Problem to work on:
Beneath this sentence is a set of records; write each of them out exactly.

Data in this exercise:
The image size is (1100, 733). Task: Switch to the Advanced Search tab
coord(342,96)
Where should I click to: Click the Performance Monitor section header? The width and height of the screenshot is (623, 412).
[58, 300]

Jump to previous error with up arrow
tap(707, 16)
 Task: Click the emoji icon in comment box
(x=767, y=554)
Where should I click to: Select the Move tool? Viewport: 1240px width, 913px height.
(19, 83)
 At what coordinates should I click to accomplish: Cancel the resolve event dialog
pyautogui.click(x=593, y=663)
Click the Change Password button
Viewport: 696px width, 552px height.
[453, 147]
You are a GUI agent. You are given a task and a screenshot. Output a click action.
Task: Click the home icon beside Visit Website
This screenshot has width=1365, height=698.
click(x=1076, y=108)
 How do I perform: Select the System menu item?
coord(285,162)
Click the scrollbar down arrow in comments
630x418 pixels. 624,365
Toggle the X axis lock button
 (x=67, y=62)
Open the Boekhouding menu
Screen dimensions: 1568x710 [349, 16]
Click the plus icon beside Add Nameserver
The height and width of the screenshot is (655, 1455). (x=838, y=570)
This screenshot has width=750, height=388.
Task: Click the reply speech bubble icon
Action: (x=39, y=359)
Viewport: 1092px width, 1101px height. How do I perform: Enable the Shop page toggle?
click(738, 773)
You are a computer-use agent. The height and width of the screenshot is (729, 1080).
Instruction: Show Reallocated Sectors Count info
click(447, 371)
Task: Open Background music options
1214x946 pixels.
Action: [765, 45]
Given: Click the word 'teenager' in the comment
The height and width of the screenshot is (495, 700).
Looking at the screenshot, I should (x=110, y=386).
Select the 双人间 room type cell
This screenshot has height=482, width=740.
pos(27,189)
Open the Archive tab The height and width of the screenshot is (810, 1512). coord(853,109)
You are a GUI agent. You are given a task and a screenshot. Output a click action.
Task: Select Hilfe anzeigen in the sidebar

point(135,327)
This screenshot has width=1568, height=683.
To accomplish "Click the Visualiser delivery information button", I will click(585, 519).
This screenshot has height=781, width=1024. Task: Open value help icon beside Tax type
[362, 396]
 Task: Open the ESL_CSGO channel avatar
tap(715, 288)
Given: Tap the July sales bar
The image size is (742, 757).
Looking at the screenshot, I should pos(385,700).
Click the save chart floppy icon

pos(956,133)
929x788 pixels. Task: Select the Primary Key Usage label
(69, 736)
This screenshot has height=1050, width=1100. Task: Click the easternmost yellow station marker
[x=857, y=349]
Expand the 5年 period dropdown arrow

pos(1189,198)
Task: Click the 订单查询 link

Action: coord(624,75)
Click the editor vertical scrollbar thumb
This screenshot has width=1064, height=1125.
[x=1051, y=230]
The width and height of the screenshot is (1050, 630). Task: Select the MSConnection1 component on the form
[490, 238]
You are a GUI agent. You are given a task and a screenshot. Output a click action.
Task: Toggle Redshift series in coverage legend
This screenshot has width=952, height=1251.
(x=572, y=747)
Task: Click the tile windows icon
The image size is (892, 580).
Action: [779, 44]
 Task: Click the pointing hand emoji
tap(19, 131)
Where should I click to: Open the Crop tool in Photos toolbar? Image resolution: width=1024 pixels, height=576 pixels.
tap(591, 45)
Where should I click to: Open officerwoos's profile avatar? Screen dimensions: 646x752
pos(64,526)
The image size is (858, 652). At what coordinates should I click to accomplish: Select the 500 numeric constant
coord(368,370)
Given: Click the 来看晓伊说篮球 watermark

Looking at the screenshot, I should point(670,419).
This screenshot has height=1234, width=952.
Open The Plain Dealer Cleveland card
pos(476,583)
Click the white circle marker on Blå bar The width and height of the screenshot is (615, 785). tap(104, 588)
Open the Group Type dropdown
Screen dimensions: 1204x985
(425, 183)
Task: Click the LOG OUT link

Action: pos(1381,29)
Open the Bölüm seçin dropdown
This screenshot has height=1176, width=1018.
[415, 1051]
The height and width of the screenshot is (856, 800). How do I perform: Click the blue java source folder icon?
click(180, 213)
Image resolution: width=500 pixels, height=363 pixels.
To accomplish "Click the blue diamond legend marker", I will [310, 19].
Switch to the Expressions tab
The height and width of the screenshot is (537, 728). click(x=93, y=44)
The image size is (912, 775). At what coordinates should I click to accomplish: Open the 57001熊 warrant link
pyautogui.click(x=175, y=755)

Answer to this problem:
The image size is (1100, 733). Task: Switch to the Advanced Search tab
coord(342,96)
Where should I click to: Click the Performance Monitor section header? The width and height of the screenshot is (623, 412).
[58, 300]

Jump to previous error with up arrow
tap(707, 16)
 Task: Click the emoji icon in comment box
(x=767, y=554)
Where should I click to: Select the Move tool? Viewport: 1240px width, 913px height.
(19, 83)
 At what coordinates should I click to accomplish: Cancel the resolve event dialog
pyautogui.click(x=593, y=663)
Click the Change Password button
Viewport: 696px width, 552px height.
[453, 147]
You are a GUI agent. You are given a task and a screenshot. Output a click action.
Task: Click the home icon beside Visit Website
This screenshot has width=1365, height=698.
click(x=1076, y=108)
 How do I perform: Select the System menu item?
coord(285,162)
Click the scrollbar down arrow in comments
630x418 pixels. 624,365
Toggle the X axis lock button
 (x=67, y=62)
Open the Boekhouding menu
Screen dimensions: 1568x710 [349, 16]
Click the plus icon beside Add Nameserver
The height and width of the screenshot is (655, 1455). (x=838, y=570)
This screenshot has width=750, height=388.
Task: Click the reply speech bubble icon
Action: (x=39, y=359)
Viewport: 1092px width, 1101px height. How do I perform: Enable the Shop page toggle?
click(738, 773)
You are a computer-use agent. The height and width of the screenshot is (729, 1080).
Instruction: Show Reallocated Sectors Count info
click(447, 371)
Task: Open Background music options
1214x946 pixels.
Action: [765, 45]
Given: Click the word 'teenager' in the comment
The height and width of the screenshot is (495, 700).
Looking at the screenshot, I should (x=110, y=386).
Select the 双人间 room type cell
This screenshot has height=482, width=740.
pos(27,189)
Open the Archive tab The height and width of the screenshot is (810, 1512). coord(853,109)
You are a GUI agent. You are given a task and a screenshot. Output a click action.
Task: Select Hilfe anzeigen in the sidebar

point(135,327)
This screenshot has width=1568, height=683.
To accomplish "Click the Visualiser delivery information button", I will click(585, 519).
This screenshot has height=781, width=1024. Task: Open value help icon beside Tax type
[362, 396]
 Task: Open the ESL_CSGO channel avatar
tap(715, 288)
Given: Tap the July sales bar
The image size is (742, 757).
Looking at the screenshot, I should pos(385,700).
Click the save chart floppy icon

pos(956,133)
929x788 pixels. Task: Select the Primary Key Usage label
(69, 736)
This screenshot has height=1050, width=1100. Task: Click the easternmost yellow station marker
[x=857, y=349]
Expand the 5年 period dropdown arrow

pos(1189,198)
Task: Click the 订单查询 link

Action: coord(624,75)
Click the editor vertical scrollbar thumb
This screenshot has width=1064, height=1125.
[x=1051, y=230]
The width and height of the screenshot is (1050, 630). Task: Select the MSConnection1 component on the form
[490, 238]
You are a GUI agent. You are given a task and a screenshot. Output a click action.
Task: Toggle Redshift series in coverage legend
This screenshot has width=952, height=1251.
(x=572, y=747)
Task: Click the tile windows icon
The image size is (892, 580).
Action: [779, 44]
 Task: Click the pointing hand emoji
tap(19, 131)
Where should I click to: Open the Crop tool in Photos toolbar? Image resolution: width=1024 pixels, height=576 pixels.
tap(591, 45)
Where should I click to: Open officerwoos's profile avatar? Screen dimensions: 646x752
pos(64,526)
The image size is (858, 652). At what coordinates should I click to accomplish: Select the 500 numeric constant
coord(368,370)
Given: Click the 来看晓伊说篮球 watermark

Looking at the screenshot, I should point(670,419).
This screenshot has height=1234, width=952.
Open The Plain Dealer Cleveland card
pos(476,583)
Click the white circle marker on Blå bar The width and height of the screenshot is (615, 785). tap(104, 588)
Open the Group Type dropdown
Screen dimensions: 1204x985
(425, 183)
Task: Click the LOG OUT link

Action: pos(1381,29)
Open the Bölüm seçin dropdown
This screenshot has height=1176, width=1018.
[415, 1051]
The height and width of the screenshot is (856, 800). How do I perform: Click the blue java source folder icon?
click(180, 213)
Image resolution: width=500 pixels, height=363 pixels.
To accomplish "Click the blue diamond legend marker", I will [310, 19].
Switch to the Expressions tab
The height and width of the screenshot is (537, 728). click(x=93, y=44)
The image size is (912, 775). At what coordinates should I click to accomplish: Open the 57001熊 warrant link
pyautogui.click(x=175, y=755)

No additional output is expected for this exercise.